◆ EXERCISE SET ◆
**1.** In the passage on 2.4 kernel maintenance, reproduce word for word the part starting with "Solar Designer has" and going on through "and pay penalties.".
**2.** According to the passage on 2.4 kernel maintenance, who has stepped forward to maintain the 2.6.16 kernel for the long term?
** START SOURCE PASSAGE **
The current -mm tree is 2.6.18-rc4-mm2. Recent changes to -mm include a kernel stack protector patch set (labeled "security placebo"), the ability to filter core dumps through a helper application, and a lot of fixes.

The current stable 2.4 kernel is, released on August 22. It contains a small number of fixes, including one for the latest SCTP vulnerability. Previously, came out on August 19 with another pair of security fixes.

The 2.4.34 process has begun with 2.4.34-pre1, with another small set of fixes (but see below as well).

Comments (none posted)

Kernel development news

Old kernels and new compilers

Under the long-lasting maintainership of Marcelo Tosatti, the 2.4 kernel went into a deep maintenance mode, with only important fixes being considered for merging. For some people, perhaps, it was a little too deep - Marcelo clearly had other tasks besides 2.4 maintenance keeping him busy. Even so, few expected major changes when Willy Tarreau took over 2.4 maintenance after the 2.4.33 release. Why mess with 2.4 at this point?

So Willy's 2.4.34-pre1 announcement raised a few eyebrows. The prepatch itself contains a relatively small number of patches of the type one would expect. But the announcement itself notes that Willy is considering merging a set of patches to allow 2.4 kernels to be built with current gcc 4.x compilers. This is not a trivial set of changes; gcc 4.x is sufficiently different that a fairly wide-ranging set of fixes is required. The gcc 4.x transition for 2.6 was not an overnight affair.

A clear question comes immediately to mind: why would somebody who is not interested in running a current kernel be bothering with contemporary compilers? One answer is to be found in the announcement itself: there are administrators who deploy 2.4 kernels on ultra-stable systems, but who build those kernels on their desktops. It is getting increasingly hard to find a current distribution with a compiler old enough to build 2.4 kernels, so these administrators are finding themselves in a bit of a bind. A 2.4 kernel which could be compiled with a current gcc would allow current systems to be used to build kernels for deployment on stable, production systems, many of which may not have their own compilers installed at all.

Solar Designer has also noted that Openwall GNU/*/Linux is planning to upgrade to gcc 4.x and would really rather not have to change to the 2.6 kernel at the same time.

For an interesting read, see Willy's description of the user base, as he sees it, for the 2.4 kernel. In his view, the major users are those setting up very high-reliability sites. These people prefer 2.4 kernels for this job:

Simply because we already know from collective experience that these versions can achieve very long uptimes (while we don't know this yet for a fresh new version which got 5700 patches in the last 3 months), and because with the addition of very few patches, you can make a bet on security: as long as newly discovered vulnerabilities don't affect you or are covered by your additional patches, you win. If you need to update and induce excessive downtime, you lose and pay penalties.

The idea is to keep these people happy - by enabling the use of current compilers, among other things - until a 2.6 kernel comes along which is able to provide the same sort of stability guarantees. The 2.6 development model makes that sort of guarantee harder, however, because older 2.6.x kernels go out of general maintenance relatively quickly (though distributors can and do maintain them for longer). It is hard to find a 2.6 kernel with a multi-year track record of reliability, security, and ongoing fixes.

Willy's hope is that the current 2.6.16 kernel, which Adrian Bunk has stepped forward to maintain for the long term, will help in this regard. Once 2.6.16 has received a year or two of fixes (and nothing else), it might reach a point where high-reliability people might trust it in deployed systems. Time will tell if this kernel is able to reach that point.
** END SOURCE PASSAGE **
** START EXCERPTED RECORDS **
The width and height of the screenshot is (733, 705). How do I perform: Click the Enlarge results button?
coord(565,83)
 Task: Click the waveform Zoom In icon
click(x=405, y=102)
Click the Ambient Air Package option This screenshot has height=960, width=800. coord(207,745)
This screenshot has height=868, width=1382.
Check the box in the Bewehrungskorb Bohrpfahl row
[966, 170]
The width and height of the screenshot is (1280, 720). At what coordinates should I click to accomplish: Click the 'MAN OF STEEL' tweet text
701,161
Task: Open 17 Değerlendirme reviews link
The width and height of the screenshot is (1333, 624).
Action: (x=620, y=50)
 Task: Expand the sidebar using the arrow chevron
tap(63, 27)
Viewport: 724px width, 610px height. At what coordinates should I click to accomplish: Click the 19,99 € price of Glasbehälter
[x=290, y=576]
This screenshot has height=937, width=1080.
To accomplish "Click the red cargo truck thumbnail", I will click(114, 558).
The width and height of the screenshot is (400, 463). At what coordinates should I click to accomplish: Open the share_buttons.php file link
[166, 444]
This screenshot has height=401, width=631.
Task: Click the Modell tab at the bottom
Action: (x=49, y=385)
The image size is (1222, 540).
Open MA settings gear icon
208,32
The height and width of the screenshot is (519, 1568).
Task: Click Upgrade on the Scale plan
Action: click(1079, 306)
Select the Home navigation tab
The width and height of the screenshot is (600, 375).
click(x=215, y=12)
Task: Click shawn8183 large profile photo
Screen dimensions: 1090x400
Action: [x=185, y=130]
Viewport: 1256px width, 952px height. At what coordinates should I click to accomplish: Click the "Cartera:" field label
** END EXCERPTED RECORDS **
◆ ANSWERS IN ORDER ◆
**1.**
Solar Designer has also noted that Openwall GNU/*/Linux is planning to upgrade to gcc 4.x and would really rather not have to change to the 2.6 kernel at the same time.

For an interesting read, see Willy's description of the user base, as he sees it, for the 2.4 kernel. In his view, the major users are those setting up very high-reliability sites. These people prefer 2.4 kernels for this job:

Simply because we already know from collective experience that these versions can achieve very long uptimes (while we don't know this yet for a fresh new version which got 5700 patches in the last 3 months), and because with the addition of very few patches, you can make a bet on security: as long as newly discovered vulnerabilities don't affect you or are covered by your additional patches, you win. If you need to update and induce excessive downtime, you lose and pay penalties.

**2.** Adrian Bunk